• [SOURCE DATA]
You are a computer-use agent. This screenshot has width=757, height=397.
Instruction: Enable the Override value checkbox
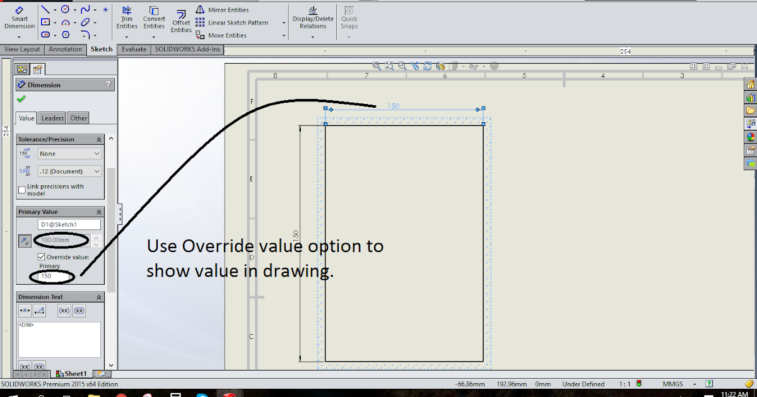point(41,256)
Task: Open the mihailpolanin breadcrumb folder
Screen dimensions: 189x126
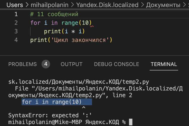Action: [x=50, y=5]
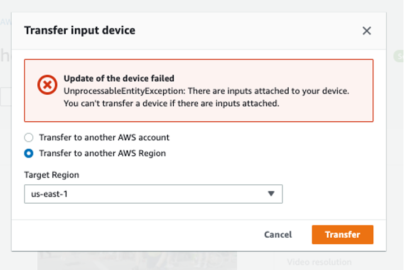Click the orange Transfer button

342,234
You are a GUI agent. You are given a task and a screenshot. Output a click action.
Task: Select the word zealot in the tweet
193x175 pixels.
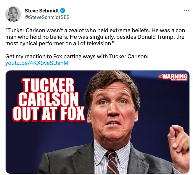(76, 30)
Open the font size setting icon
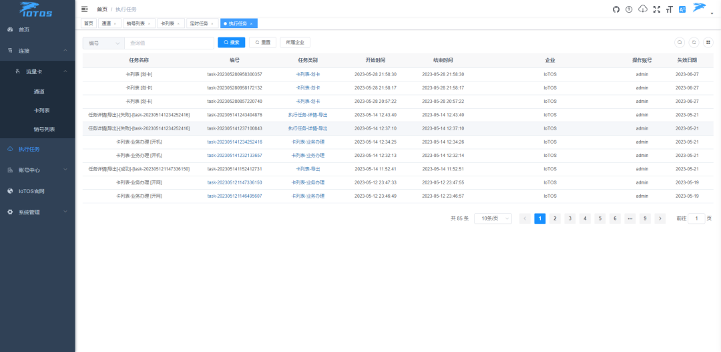Screen dimensions: 721x352 point(669,9)
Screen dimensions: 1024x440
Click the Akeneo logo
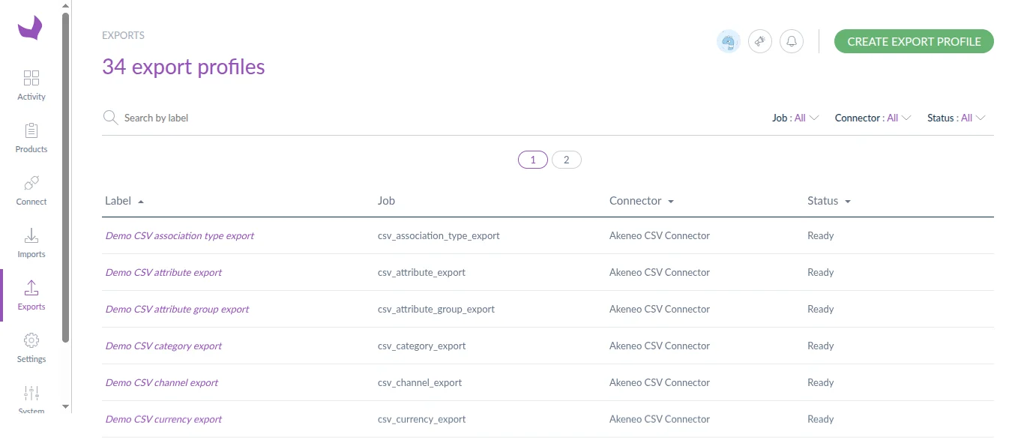[31, 28]
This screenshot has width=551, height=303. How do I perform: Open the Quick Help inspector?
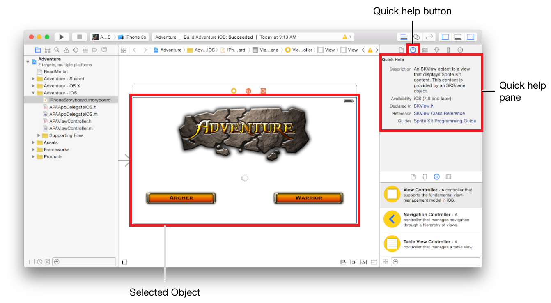tap(413, 50)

• [TASK TO COMPLETE] Reproduce every line of the listing above verbatim, leaving out the pictures.

• [ANSWER TO THE PROBLEM]
You are a computer-use agent. This screenshot has width=757, height=397.
Instruction: Enable the Override value checkbox
point(41,256)
Task: Open the mihailpolanin breadcrumb folder
Screen dimensions: 189x126
Action: [x=50, y=5]
Click the orange Transfer button

342,234
You are a GUI agent. You are given a task and a screenshot. Output a click action.
Task: Select the word zealot in the tweet
193x175 pixels.
(76, 30)
Open the font size setting icon
Screen dimensions: 721x352 point(669,9)
Screen dimensions: 1024x440
Click the Akeneo logo
[31, 28]
This screenshot has width=551, height=303. How do I perform: Open the Quick Help inspector?
tap(413, 50)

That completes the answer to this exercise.